Answer choice B: Juvenile idiopathic arthritis, is incorrect. Juvenile idiopathic arthritis presents with persistent arthritis lasting ≥6 weeks in a child under age 16. It may include systemic symptoms (in some subtypes), but it typically does not include carditis, chorea, or erythema marginatum, nor is it associated with a preceding streptococcal infection.
Answer choice D: Scarlet fever, is incorrect. Scarlet fever is an acute illness caused by streptococcal exotoxins, presenting with fever, pharyngitis, and a sandpaper-like rash. It occurs concurrently with streptococcal pharyngitis and does not cause migratory arthritis or chorea. It also lacks cardiac and neurologic findings.

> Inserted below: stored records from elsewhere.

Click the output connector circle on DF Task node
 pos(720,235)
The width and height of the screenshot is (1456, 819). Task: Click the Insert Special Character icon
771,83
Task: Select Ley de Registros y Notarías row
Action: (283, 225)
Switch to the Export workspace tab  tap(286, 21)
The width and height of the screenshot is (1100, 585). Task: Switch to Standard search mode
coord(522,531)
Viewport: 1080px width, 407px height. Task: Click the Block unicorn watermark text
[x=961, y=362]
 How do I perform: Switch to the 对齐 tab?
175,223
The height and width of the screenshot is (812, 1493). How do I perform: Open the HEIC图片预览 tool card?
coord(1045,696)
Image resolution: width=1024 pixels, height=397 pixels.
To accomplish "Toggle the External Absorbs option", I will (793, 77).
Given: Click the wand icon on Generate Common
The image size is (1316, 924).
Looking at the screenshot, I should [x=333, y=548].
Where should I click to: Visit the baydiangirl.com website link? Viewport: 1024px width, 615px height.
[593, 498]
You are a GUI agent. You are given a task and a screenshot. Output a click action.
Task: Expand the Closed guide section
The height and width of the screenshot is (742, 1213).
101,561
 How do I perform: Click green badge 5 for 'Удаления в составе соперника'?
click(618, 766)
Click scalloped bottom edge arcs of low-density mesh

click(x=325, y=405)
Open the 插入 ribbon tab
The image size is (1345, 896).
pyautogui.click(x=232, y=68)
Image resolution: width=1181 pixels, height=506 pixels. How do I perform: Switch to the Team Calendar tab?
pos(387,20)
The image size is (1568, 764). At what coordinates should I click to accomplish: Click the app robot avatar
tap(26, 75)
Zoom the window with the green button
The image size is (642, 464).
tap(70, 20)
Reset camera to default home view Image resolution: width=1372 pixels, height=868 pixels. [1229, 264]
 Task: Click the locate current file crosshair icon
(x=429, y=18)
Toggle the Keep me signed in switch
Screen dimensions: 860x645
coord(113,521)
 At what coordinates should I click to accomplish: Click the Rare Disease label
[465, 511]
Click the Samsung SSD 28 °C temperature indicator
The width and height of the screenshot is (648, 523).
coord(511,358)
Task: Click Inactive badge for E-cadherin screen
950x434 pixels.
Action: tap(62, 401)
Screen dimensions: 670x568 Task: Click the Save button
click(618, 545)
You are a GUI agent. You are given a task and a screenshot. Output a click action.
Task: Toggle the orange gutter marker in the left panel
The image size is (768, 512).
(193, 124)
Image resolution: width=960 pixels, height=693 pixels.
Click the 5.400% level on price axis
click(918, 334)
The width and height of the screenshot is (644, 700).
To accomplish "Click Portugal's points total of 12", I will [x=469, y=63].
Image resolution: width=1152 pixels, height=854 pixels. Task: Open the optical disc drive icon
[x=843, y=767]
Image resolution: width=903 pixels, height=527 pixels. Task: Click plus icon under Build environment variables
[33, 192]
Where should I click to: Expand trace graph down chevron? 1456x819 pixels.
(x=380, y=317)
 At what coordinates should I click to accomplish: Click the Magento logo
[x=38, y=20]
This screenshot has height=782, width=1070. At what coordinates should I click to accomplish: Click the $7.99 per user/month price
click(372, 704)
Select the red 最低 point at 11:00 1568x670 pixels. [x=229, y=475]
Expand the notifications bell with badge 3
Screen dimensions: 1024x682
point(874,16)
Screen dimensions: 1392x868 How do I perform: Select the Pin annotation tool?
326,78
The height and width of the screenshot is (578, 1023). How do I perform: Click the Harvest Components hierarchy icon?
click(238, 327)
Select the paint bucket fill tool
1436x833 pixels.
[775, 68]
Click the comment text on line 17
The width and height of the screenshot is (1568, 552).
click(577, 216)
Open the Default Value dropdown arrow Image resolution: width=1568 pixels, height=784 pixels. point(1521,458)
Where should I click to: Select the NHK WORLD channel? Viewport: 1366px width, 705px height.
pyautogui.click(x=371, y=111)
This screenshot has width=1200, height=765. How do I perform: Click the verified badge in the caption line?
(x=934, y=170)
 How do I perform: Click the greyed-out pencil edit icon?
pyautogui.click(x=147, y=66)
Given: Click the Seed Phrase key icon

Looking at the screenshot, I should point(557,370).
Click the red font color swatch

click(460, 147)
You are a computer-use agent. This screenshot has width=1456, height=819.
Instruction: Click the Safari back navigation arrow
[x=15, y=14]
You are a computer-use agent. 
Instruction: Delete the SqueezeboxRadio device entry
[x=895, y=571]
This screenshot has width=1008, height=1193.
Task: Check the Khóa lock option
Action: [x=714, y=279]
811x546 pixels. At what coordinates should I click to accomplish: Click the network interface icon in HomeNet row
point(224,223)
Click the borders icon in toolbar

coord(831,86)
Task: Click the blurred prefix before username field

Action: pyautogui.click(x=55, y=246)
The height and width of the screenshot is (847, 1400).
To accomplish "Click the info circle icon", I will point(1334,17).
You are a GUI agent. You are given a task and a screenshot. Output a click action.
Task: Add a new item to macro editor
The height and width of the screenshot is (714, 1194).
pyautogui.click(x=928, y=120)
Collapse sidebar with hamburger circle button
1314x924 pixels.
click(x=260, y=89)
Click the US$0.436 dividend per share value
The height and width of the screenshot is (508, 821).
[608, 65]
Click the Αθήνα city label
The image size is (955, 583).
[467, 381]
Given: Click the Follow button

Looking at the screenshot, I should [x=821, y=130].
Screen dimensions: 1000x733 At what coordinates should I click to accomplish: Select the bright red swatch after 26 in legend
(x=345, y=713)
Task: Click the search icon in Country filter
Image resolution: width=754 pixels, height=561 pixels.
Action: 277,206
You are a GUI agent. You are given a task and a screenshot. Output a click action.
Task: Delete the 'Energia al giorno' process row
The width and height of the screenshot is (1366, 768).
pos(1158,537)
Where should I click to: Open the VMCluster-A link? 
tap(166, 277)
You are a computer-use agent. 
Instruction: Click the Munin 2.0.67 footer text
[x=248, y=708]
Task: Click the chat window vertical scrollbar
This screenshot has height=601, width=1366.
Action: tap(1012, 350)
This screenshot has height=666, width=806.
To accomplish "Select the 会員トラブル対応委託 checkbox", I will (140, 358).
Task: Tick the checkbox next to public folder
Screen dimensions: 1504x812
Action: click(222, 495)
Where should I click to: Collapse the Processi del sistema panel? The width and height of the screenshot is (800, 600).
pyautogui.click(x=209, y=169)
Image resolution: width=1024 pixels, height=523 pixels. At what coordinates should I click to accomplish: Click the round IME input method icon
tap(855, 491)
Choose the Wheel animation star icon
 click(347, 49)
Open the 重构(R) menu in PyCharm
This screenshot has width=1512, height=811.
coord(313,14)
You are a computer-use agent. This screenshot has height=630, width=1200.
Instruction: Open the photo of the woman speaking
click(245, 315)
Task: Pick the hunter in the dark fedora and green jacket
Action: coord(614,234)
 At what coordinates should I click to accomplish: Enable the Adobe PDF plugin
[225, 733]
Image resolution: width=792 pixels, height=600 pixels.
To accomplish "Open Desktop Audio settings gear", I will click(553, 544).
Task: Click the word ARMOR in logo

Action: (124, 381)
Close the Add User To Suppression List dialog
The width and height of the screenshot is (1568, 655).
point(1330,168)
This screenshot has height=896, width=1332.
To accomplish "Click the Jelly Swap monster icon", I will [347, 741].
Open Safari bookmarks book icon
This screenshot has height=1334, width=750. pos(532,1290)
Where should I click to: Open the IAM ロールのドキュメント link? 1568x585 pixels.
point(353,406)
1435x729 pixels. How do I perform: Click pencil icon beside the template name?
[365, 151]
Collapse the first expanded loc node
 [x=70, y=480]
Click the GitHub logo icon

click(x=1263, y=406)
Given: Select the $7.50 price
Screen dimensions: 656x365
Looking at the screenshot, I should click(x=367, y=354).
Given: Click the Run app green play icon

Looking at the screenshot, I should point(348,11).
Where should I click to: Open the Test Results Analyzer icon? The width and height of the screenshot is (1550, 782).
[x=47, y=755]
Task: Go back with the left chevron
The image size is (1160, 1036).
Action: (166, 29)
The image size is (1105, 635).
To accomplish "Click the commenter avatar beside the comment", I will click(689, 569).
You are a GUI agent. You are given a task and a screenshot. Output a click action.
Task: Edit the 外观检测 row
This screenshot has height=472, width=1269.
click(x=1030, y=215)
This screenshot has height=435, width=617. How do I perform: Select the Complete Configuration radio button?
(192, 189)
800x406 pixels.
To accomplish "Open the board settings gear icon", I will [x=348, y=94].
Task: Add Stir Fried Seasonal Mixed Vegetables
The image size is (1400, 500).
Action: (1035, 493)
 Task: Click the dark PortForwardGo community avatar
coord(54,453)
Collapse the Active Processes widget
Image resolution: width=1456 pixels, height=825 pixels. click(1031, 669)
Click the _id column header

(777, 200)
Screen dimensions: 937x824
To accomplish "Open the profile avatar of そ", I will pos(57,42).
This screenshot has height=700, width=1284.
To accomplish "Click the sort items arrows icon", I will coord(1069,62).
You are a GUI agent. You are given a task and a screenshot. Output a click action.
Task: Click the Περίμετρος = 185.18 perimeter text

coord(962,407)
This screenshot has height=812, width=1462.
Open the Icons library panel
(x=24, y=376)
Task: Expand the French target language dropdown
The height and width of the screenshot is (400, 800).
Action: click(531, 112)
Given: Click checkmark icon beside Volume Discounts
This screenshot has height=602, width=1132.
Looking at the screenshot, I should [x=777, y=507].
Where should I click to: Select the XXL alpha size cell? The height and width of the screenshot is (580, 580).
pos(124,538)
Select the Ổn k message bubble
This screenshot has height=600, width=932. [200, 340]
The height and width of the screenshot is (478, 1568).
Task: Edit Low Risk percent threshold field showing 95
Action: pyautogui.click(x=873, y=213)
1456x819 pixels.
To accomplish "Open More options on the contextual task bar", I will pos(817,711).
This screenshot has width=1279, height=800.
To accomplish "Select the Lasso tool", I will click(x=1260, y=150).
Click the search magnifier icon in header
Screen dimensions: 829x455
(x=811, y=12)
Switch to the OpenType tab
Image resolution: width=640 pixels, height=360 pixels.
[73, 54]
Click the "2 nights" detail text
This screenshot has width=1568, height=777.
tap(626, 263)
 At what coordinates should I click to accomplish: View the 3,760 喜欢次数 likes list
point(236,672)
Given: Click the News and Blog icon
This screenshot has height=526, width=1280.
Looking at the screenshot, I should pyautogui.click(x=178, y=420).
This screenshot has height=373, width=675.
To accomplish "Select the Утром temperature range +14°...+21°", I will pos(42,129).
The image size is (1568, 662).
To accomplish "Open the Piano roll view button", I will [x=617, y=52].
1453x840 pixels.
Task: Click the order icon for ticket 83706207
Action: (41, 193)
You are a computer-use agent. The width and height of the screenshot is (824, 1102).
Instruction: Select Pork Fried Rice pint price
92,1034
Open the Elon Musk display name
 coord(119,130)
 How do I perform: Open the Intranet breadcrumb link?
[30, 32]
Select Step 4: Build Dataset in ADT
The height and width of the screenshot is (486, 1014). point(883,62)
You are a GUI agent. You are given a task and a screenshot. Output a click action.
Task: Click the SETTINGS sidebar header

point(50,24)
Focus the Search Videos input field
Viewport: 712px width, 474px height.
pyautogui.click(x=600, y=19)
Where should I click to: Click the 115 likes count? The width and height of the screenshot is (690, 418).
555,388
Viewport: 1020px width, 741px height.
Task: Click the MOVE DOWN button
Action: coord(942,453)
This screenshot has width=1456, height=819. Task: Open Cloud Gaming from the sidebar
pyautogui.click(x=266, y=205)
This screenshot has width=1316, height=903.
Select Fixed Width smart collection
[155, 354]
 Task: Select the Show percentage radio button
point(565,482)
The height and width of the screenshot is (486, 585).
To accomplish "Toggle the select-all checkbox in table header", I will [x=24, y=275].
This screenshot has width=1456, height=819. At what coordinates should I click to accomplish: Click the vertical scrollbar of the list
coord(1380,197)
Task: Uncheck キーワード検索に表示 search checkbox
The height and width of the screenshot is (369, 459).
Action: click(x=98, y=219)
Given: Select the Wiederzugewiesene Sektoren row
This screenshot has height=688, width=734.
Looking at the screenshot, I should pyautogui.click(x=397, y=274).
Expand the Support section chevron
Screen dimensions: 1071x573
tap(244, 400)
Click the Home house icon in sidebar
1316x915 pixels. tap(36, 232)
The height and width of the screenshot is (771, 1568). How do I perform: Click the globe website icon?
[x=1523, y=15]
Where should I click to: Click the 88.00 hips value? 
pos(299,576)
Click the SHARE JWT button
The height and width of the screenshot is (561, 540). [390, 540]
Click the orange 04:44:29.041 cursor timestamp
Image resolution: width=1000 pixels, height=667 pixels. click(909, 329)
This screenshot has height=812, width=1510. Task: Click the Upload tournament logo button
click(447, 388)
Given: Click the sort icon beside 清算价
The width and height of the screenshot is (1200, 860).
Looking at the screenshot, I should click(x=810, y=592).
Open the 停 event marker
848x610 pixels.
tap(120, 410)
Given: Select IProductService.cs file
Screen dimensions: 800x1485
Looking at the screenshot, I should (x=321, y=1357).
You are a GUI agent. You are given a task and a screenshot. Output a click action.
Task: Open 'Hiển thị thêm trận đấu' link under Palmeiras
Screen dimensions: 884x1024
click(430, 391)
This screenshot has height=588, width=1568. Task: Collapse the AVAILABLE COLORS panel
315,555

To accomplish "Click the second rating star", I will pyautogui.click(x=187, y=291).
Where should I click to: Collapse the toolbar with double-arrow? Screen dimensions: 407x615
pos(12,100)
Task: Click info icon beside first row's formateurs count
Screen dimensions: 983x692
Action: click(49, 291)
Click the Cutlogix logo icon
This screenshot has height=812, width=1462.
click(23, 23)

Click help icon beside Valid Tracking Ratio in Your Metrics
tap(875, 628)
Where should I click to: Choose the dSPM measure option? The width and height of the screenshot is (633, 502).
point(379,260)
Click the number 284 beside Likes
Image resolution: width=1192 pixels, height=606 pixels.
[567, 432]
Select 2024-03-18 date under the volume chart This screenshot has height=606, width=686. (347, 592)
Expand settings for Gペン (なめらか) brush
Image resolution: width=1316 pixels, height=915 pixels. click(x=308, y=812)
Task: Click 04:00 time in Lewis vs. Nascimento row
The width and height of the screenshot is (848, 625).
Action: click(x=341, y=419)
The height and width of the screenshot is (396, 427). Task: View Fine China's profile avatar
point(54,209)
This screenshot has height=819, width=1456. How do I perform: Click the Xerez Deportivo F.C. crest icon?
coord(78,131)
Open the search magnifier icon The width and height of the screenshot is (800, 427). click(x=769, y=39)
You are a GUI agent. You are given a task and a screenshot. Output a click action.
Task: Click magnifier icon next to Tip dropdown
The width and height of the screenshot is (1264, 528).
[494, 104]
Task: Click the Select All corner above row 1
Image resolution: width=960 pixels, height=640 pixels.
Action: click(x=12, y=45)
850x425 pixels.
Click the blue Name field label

Answer choice E: Systemic lupus erythematosus, is incorrect. Systemic lupus erythematosus (SLE) may present with fever, arthritis, rash, and sometimes carditis, but it is rare in young children and does not follow streptococcal infection. The presence of chorea, erythema marginatum, and a new murmur in the context of recent pharyngitis supports rheumatic fever rather than SLE.
Key Learning Point
Rheumatic fever is a type II hypersensitivity reaction that occurs after infection with Streptococcus pyogenes and is diagnosed using the Jones criteria. It classically presents with migratory polyarthritis, carditis, chorea, erythema marginatum, and subcutaneous nodules, especially in school-aged children.